- **DO THIS**
Write out every line of the records below verbatim, leaving out the pictures.

- **PROVIDED RECORDS**
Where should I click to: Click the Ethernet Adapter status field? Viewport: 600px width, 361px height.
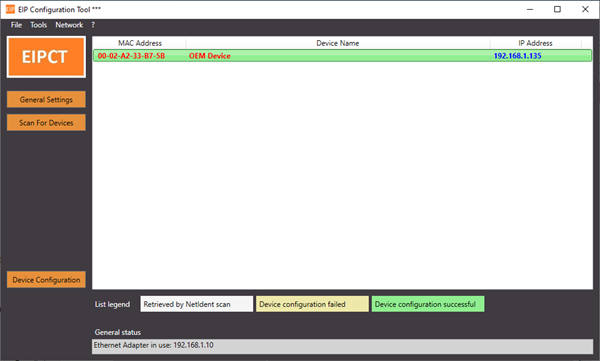pyautogui.click(x=342, y=346)
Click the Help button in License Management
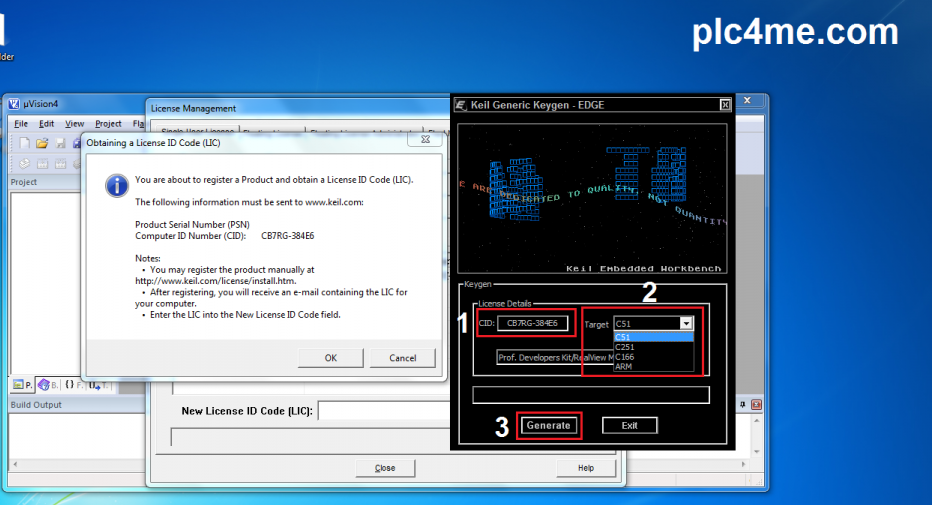Image resolution: width=932 pixels, height=505 pixels. pos(586,468)
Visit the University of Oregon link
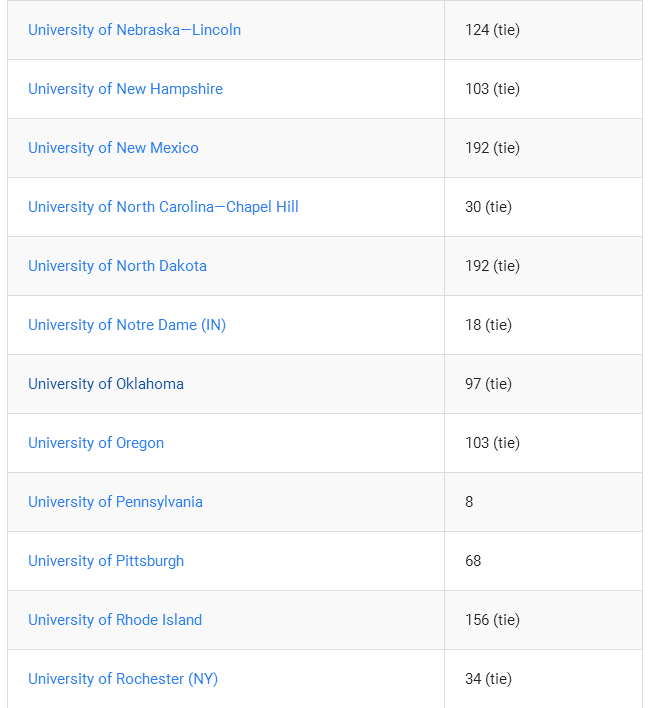This screenshot has width=648, height=708. pos(96,443)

- **TASK RESULT**
Where should I click to: Click the Ethernet Adapter status field? Viewport: 600px width, 361px height.
pyautogui.click(x=342, y=346)
Click the Help button in License Management
Image resolution: width=932 pixels, height=505 pixels. pos(586,468)
Visit the University of Oregon link
This screenshot has width=648, height=708. pos(96,443)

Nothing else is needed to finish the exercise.